• Extracted material:
+===+
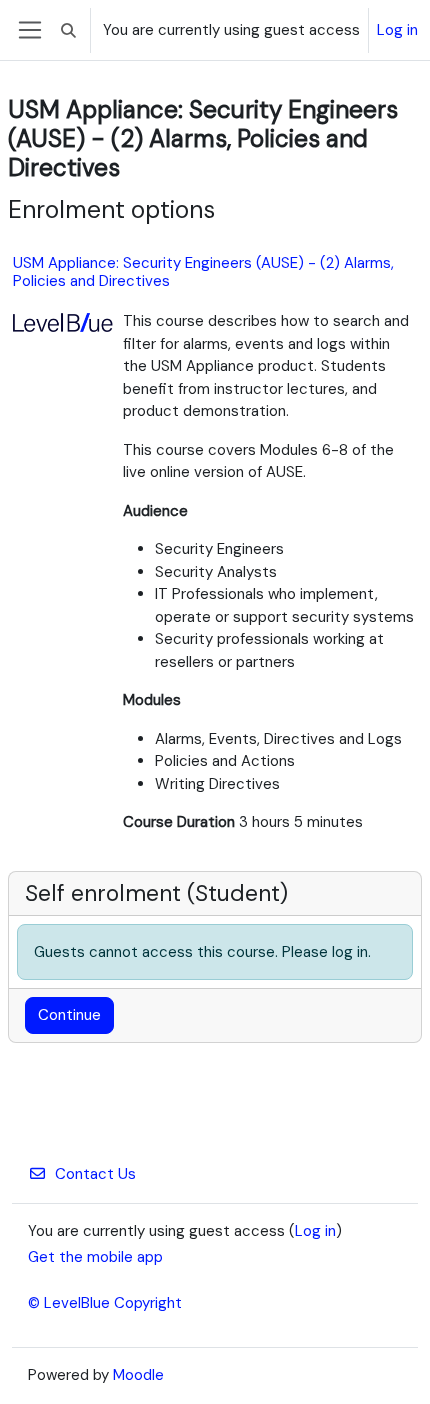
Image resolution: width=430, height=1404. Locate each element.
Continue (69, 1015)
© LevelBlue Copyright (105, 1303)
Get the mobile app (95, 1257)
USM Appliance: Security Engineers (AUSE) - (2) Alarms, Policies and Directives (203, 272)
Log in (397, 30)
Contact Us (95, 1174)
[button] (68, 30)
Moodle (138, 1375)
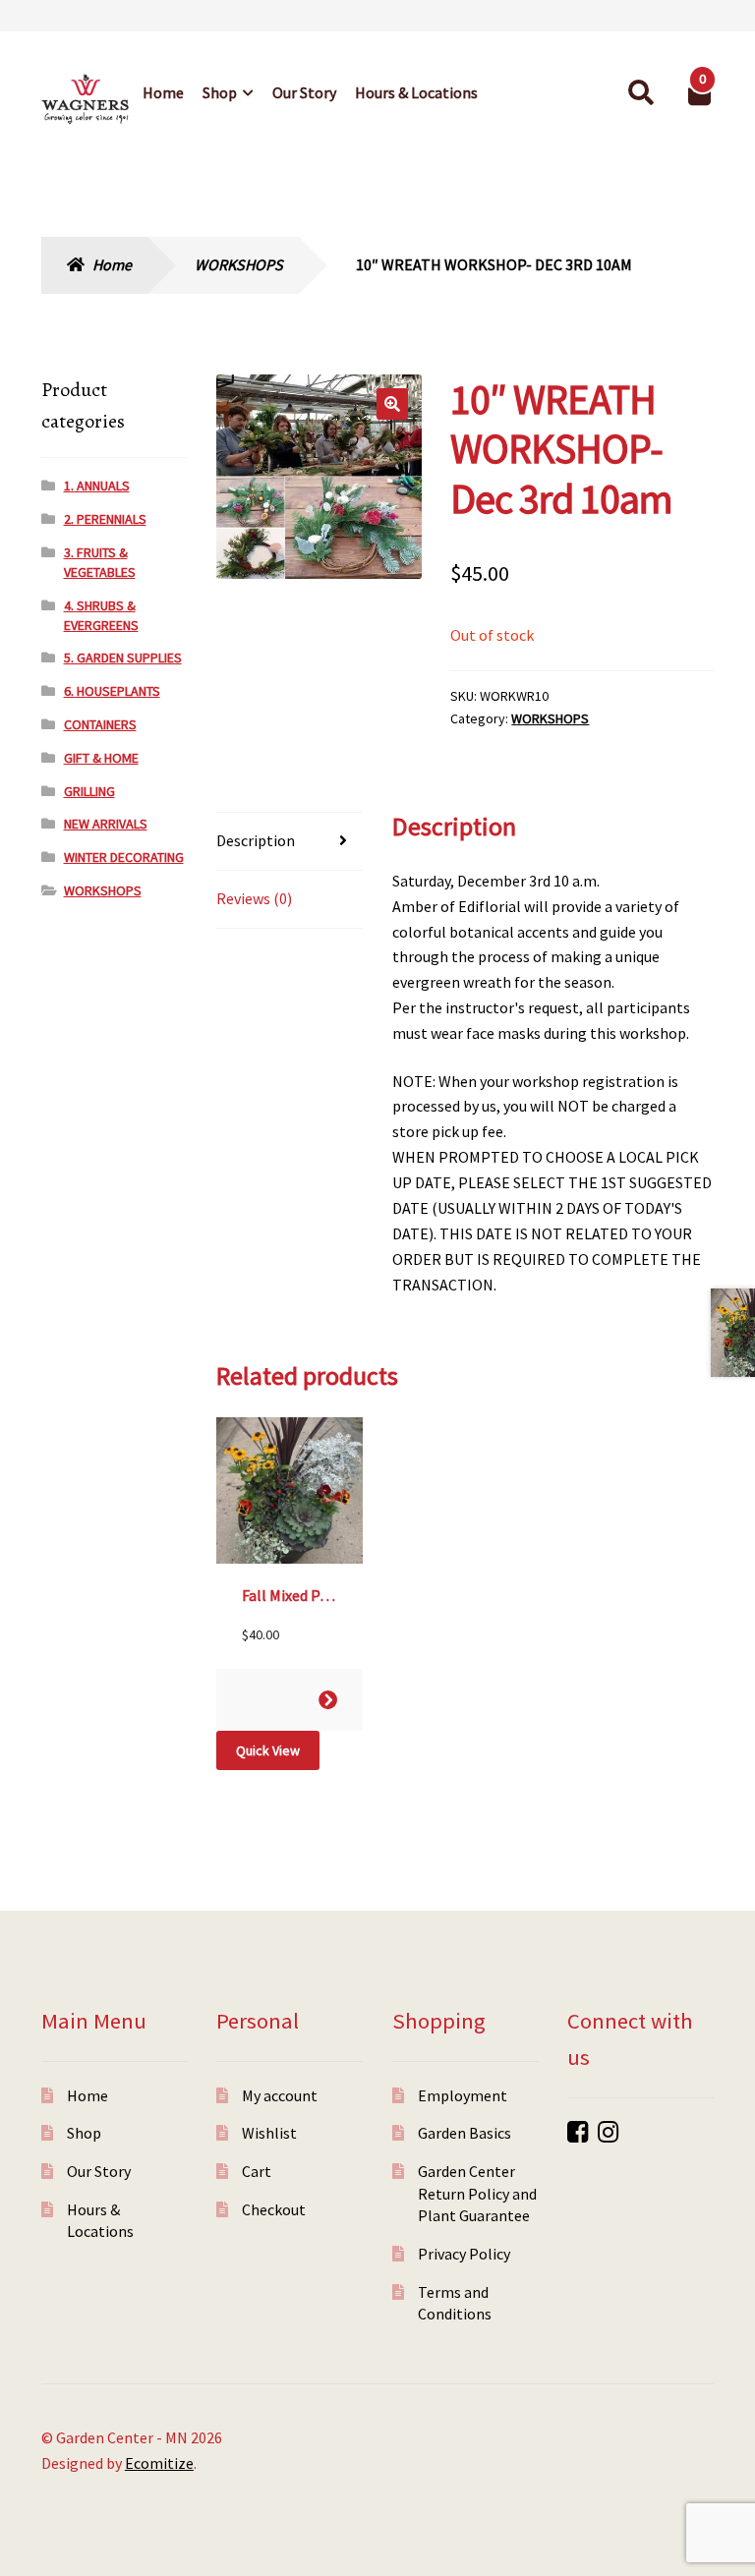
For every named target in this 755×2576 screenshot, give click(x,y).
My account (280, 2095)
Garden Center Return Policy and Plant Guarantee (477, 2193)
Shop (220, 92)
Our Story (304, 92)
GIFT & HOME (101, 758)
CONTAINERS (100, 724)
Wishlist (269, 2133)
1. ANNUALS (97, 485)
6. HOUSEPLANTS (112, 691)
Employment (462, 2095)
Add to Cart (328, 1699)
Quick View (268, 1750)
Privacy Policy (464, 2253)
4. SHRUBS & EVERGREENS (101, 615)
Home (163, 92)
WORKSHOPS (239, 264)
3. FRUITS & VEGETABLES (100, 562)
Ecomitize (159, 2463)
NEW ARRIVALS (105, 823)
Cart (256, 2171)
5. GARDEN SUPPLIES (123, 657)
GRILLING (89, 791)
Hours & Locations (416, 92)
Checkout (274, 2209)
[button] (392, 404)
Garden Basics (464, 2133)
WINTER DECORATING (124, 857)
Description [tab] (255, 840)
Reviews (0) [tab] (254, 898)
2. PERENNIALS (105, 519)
+===+
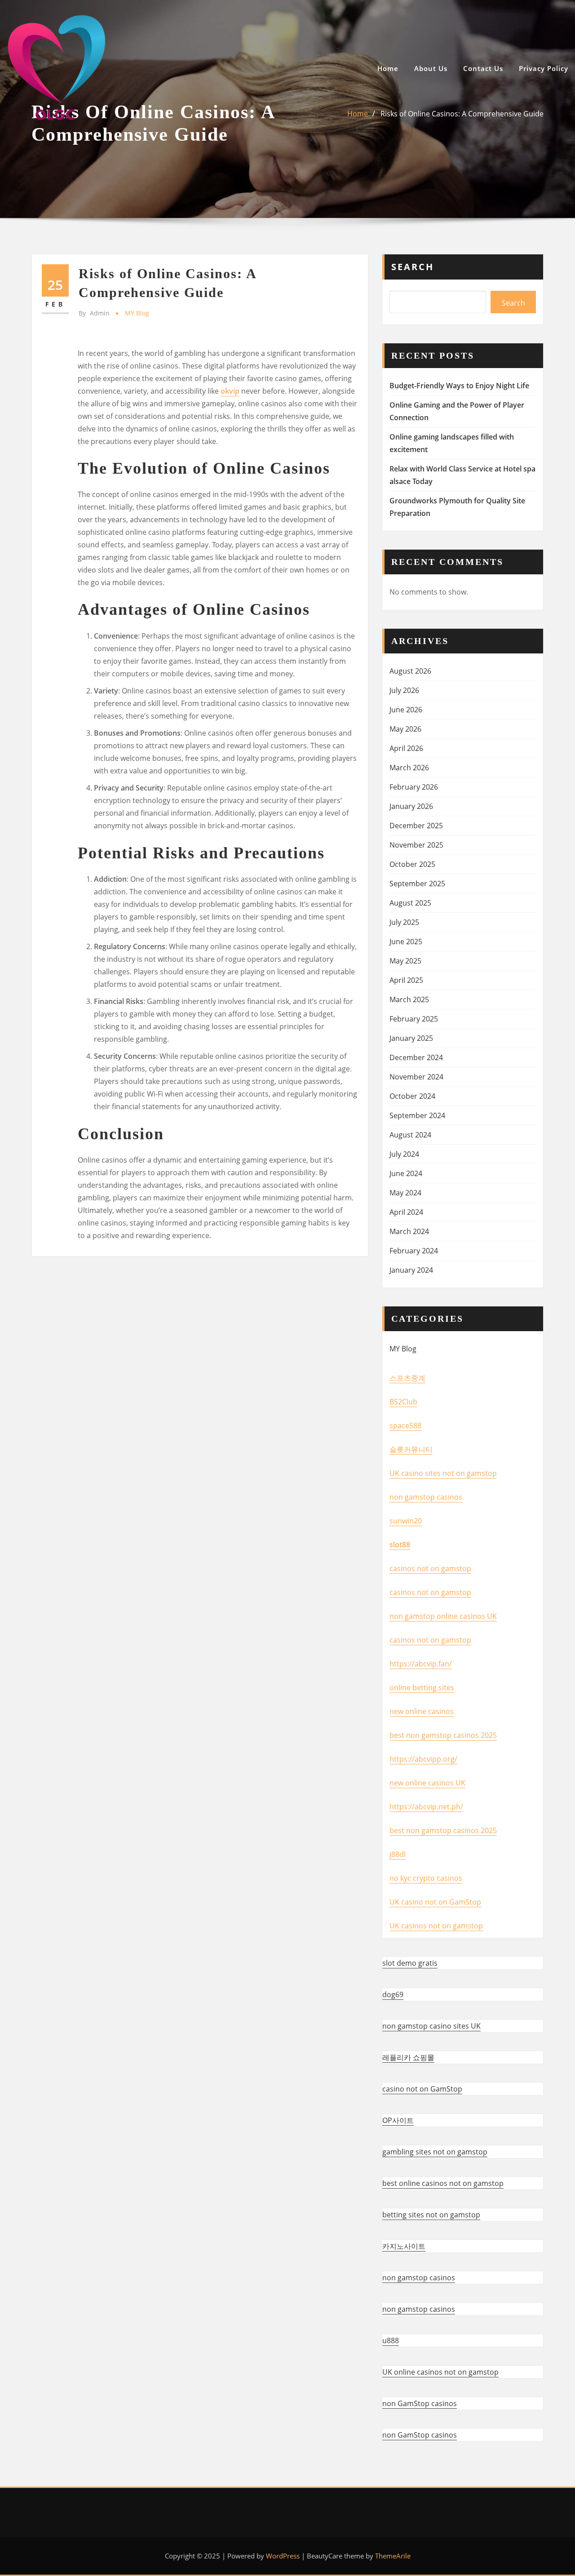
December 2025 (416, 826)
+===+
Each line above that falls between the line with "Moodle (138, 1375)" and the line with "Employment (462, 2095)" should be printed exactly, together with those two lines, but the pictures should not.

• Exercise solution:
Moodle (138, 1375)
For every named target in this 755×2576 screenshot, give click(x,y).
My account (280, 2095)
Garden Center Return Policy and Plant Guarantee (477, 2193)
Shop (220, 92)
Our Story (304, 92)
GIFT & HOME (101, 758)
CONTAINERS (100, 724)
Wishlist (269, 2133)
1. ANNUALS (97, 485)
6. HOUSEPLANTS (112, 691)
Employment (462, 2095)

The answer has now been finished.